図3の例では、回転保持部20は、上方から見て反時計回りにウェハWを所定の回転数で回転させる。
【0021】
液供給部30aは、ウェハWの表面Waに現像液L1を供給する。現像液L1は、レジスト膜Rに現像処理を施してレジストパターンを形成するための薬液である。例えば、レジスト膜Rに現像液L1が供給されることで、レジスト膜Rのうちの露光用のエネルギー線が照射した部分(露光処理において露光された領域)が反応して当該部分が除去される。つまり、ネガ型のレジストパターン(レジスト材料)が用いられてもよい。露光された領域を除去する現像液L1として、例えば有機溶剤が挙げられる。なお、レジスト膜Rに現像液L1が供給されることで、レジスト膜Rのうちの露光用のエネルギー線が照射していない部分(露光処理において露光されていない領域)が反応して当該部分が除去されてもよい。つまり、ポジ型のレジストパターン(レジスト材料)が用いられてもよい。露光されていない領域を除去する現像液L1として、例えばアルカリ溶液が挙げられる。
【0022】
液供給部30bは、ウェハWの表面Wa(レジストパターンが形成されたレジスト膜R)にリンス液L2を供給する。リンス液L2は、現像液L1を洗い流すことが可能な薬液(液体)であればよい。例えばリンス液L2は、水(純水)であってもよい。液供給部30a及び液供給部30bは、レジスト膜Rの現像処理を行う現像処理部を構成する。
【0023】
液供給部30c(置換処理部)は、ウェハWの表面Waに処理液L3を供給する。処理液L3は、レジストパターンの凹部内に補強材を形成するための薬液である。処理液L3は、液体状態でウェハWに供給することができ、所定の処理(例えばウェハWの回転)により乾燥して固化する薬液であってもよい。例えば処理液L3は、ポリマーを溶媒に溶かした薬液であってもよい。ポリマーは、ポリアクリル酸メチル、ポリメタクリル酸、ポリビニルアルコール、紫外線硬化樹脂(UV硬化樹脂)、及びポリメタクリル酸メチル(polymethylmethacrylate:PMMA)のうちの少なくとも1つを含有していてもよい。ポリアクリル酸メチル、ポリメタクリル酸、又はポリビニルアルコールが用いられる場合、溶媒として水が用いられてもよい。ポリメタクリル酸メチルが用いられる場合、溶媒としてアセトン、イソプロピルアルコール(IPA)、メチルアルコール、エチルアルコール、キシレン、酢酸、メチルイソブチルケトン (methyl isobutyl ketone:MIBK)、メ
チルイソブチルカルビノール(methyl isobutyl carbinol:MIBC)、酢酸ブチル、又はプロピレングリコールモノメチルエーテルアセテート(Propylene glycol methyl ether acetate:PGMEA)が用いられてもよい。
【0024】
液供給部30a,30b,30cそれぞれは、液源31と、バルブ33と、ノズル34と、配管35とを備える。

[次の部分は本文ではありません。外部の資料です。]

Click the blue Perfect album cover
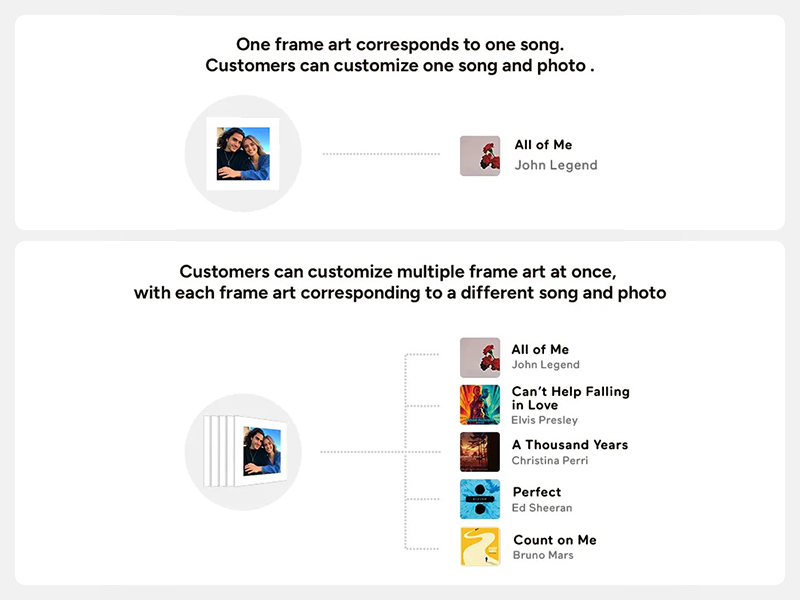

液供給部30a,30b,30cの液源31は、バルブ33及び配管35を介してノズル34に薬液をそれぞれ供給する。液供給部30a,30b,30cのノズル34は、吐出口がウェハWの表面Waに向くようにウェハWの上方にそれぞれ配置されている。ノズル34は、ウェハWの表面Waに向けて液源31から供給される薬液を吐出する。配管35は、液源31とノズル34との間を接続している。バルブ33は、配管35内の流路を開状態と閉状態とに切り替える。なお、現像ユニットU3は、ノズル34を水平方向に往復移動させる駆動機構(不図示)を備えていてもよい。
【0025】
詳細構成の図は省略しているが、熱処理ユニットU4は、ウェハWに対する熱処理が可能な構成を有している。例えば、熱処理ユニットU4は、熱処理を行う処理空間を形成する開閉可能なチャンバーと、チャンバー内に収容され、ウェハWを支持しつつ加熱する熱板とを備える。上記チャンバーは、制御装置100の指示に応じて開閉する。上記熱板は、例えばヒータを内蔵しており、制御装置100によって熱板の温度が制御される。
【0026】
(照射ユニット)
続いて、
図4を参照して、照射ユニットU5の一例について説明する。
図4に示されるように、照射ユニットU5は照射部42(低分子化処理部)を備える。
【0027】
照射部42は、ウェハWの表面Wa(補強材)にエネルギー線を照射する。エネルギー線としては、例えば電子線等の粒子線、又は電磁波が用いられてもよい。照射部42は、その照射によって補強材に含有している分子間の結合数を減少させることが可能であれば、どのようなエネルギー線を照射してもよい。例えば、照射部42は、補強材に含まれるポリマーの重合度を減少させることが可能なエネルギー線を照射してもよい。エネルギー線の具体例としては、波長が100nm~400nmである紫外線が挙げられる。エネルギー線の波長は、170nm~180nmであってもよい。なお、エネルギー線の波長は上記の値に限定されるものではなく、例えば補強材の種別等に応じて使用するエネルギー線の波長が選択されてもよい。
【0028】
照射ユニットU5は、水平に支持したウェハWの表面Waに対して、照射部42により上方から紫外線を出射する。例えば、照射部42は、紫外線を出射する光源を有している。光源の具体例としては、波長172nmの紫外線を出射するフッ化クリプトンエキシマ光源、波長193nmの紫外線を出射するフッ化アルゴンエキシマ光源、及び波長222nmの紫外線を出射するクリプトンクロライドエキシマ光源等が挙げられる。照射部42は、光源から出射されたエネルギー線をウェハWに向けて下方に出射するように構成されている。
【0029】
(プラズマ処理装置)
続いて、
図5を参照して、プラズマ処理装置10の一例について説明する。プラズマ処理装置10は、レジストパターンをマスクとしてウェハWに対してプラズマ処理を施す。換言すると、プラズマ処理装置10は、プラズマを用いたエッチング処理をウェハWに対して施すことで、ウェハWの一部をエッチングする。また、プラズマ処理装置10は、レジストパターンの凹部に形成された補強材に対してプラズマを用いたエッチング処理を施してもよい。なお、本明細書における「プラズマ処理を施す」又は「プラズマを用いたエッチング処理を施す」とは、プラズマ状態となったガスに、少なくともウェハWの表面Waを所定時間さらすことをいう。
【0030】
プラズマ処理装置10は、搬送機構19を介して塗布・現像装置2に接続されている(
図2参照)。搬送機構19は、塗布・現像装置2とプラズマ処理装置10との間でウェハWを搬送する。プラズマ処理装置10は、例えば平行平板型の装置である。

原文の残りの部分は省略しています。